By Mark Richardson October 11, 2022
quiet quitting what is it
Photo courtesy insta_photos | stock.adobe.com
This article first appeared in the September/October 2022 issue of Pro Remodeler.

During the great recession, i was asked to do a talk on “How to get your mojo back.” The request was not about where it had gone (that was obvious), it was helping write a prescription on ways to get it back. As a relatively positive guy, it was not hard to come up with 10 techniques that individuals could weave into their day.

The dynamic today, however, is different.
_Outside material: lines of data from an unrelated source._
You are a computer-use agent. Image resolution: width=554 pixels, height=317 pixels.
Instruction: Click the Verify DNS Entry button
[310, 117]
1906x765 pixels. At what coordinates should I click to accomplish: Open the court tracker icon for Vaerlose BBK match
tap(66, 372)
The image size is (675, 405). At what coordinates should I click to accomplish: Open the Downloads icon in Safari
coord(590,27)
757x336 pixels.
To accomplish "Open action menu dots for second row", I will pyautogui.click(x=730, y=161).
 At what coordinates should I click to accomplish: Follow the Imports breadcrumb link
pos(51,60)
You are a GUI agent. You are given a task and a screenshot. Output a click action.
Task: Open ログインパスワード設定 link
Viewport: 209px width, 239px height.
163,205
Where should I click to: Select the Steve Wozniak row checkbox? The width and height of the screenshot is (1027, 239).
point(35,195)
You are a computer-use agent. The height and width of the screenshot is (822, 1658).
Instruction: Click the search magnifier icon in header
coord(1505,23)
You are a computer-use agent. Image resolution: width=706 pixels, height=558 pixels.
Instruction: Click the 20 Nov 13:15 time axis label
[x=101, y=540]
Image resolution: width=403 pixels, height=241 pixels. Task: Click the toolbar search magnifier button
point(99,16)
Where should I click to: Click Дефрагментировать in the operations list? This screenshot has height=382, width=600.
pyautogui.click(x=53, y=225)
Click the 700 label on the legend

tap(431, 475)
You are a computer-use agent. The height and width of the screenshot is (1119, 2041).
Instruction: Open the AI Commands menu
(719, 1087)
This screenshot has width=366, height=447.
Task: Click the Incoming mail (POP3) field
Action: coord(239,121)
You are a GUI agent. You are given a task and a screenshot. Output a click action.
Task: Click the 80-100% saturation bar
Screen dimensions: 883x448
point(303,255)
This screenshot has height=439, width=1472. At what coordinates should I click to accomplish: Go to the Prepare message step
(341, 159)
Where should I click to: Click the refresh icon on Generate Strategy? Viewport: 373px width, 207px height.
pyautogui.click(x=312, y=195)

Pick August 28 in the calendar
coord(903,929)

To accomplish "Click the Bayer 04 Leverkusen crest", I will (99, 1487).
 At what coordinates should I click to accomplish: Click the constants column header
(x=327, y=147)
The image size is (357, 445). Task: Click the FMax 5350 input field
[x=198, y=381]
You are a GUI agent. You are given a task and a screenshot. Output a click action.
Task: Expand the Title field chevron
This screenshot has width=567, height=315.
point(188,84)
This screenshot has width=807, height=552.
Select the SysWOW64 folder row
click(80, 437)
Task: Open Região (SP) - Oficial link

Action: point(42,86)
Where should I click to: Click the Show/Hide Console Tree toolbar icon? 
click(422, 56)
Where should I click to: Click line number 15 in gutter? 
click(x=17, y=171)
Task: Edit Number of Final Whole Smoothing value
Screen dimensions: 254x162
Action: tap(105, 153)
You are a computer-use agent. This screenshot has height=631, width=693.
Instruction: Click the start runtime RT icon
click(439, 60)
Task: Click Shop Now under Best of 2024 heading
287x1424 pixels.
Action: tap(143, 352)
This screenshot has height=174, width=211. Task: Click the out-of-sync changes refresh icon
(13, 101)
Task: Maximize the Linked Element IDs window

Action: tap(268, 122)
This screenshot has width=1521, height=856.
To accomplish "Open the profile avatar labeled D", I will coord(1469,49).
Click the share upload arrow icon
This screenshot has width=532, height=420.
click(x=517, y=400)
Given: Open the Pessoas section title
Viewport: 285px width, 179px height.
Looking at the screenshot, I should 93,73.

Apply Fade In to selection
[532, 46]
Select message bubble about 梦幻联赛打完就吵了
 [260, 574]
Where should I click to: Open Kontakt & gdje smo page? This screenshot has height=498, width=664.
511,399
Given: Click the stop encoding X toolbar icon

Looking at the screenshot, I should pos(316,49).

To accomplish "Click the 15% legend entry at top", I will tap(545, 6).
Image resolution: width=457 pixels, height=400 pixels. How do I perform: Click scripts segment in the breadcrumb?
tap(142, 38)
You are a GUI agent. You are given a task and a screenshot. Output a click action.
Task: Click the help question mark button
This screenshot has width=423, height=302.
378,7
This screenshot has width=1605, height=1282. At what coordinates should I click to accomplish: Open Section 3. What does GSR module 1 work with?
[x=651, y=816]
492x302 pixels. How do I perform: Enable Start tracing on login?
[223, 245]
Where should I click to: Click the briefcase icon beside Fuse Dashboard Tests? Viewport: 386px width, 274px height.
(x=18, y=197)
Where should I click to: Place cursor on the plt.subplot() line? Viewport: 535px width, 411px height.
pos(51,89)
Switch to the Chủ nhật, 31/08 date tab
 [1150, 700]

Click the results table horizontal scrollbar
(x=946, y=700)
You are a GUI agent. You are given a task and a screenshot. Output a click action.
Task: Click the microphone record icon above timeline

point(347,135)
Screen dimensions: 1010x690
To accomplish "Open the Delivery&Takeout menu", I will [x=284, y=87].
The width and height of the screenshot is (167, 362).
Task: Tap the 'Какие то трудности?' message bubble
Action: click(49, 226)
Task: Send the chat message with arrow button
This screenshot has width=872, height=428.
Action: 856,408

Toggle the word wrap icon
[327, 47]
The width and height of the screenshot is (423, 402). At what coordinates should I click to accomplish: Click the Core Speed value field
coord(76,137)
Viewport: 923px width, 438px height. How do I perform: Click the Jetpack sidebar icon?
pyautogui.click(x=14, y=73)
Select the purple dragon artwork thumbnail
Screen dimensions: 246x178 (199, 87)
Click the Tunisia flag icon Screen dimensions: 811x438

The team has been running at aggressive levels in stormy waters for a long time, and while they show up, they are not all there.

I did a sales mastery session with a group last week and I told the manager that his team felt off. He said yes, they were “flat.”

Why?

A friend said that more than 50% of his team had already used their PTO for the year by July.

What does that mean?

A top remodeler has had several people resign unexpectedly. Some leave without another job.

 


RELATED: Read More from Mark Richardson


 

What is Quiet Quitting?

I read about a dynamic called “quiet quitting” that spoke to me about what I am seeing out there. Quitting is not just leaving the business, it is about quitting the work or changing the work ethic and priorities.

Most columns I write come with suggestions on how to fix things. In this column, I am just recognizing and being empathetic of what you all are experiencing. You are not alone. (And if your employees are really gung-ho, then be thankful, not critical)

I hope in future columns and podcasts I will be able to share more real-life examples and tips on ways to fix this, but for now, let’s acknowledge what we know.

 

Ways to Combat It

1. Misery loves company. Choose not to participate. This means focusing on the positives in your business and not the negatives. Stop watching the news and staring at your phone feeds.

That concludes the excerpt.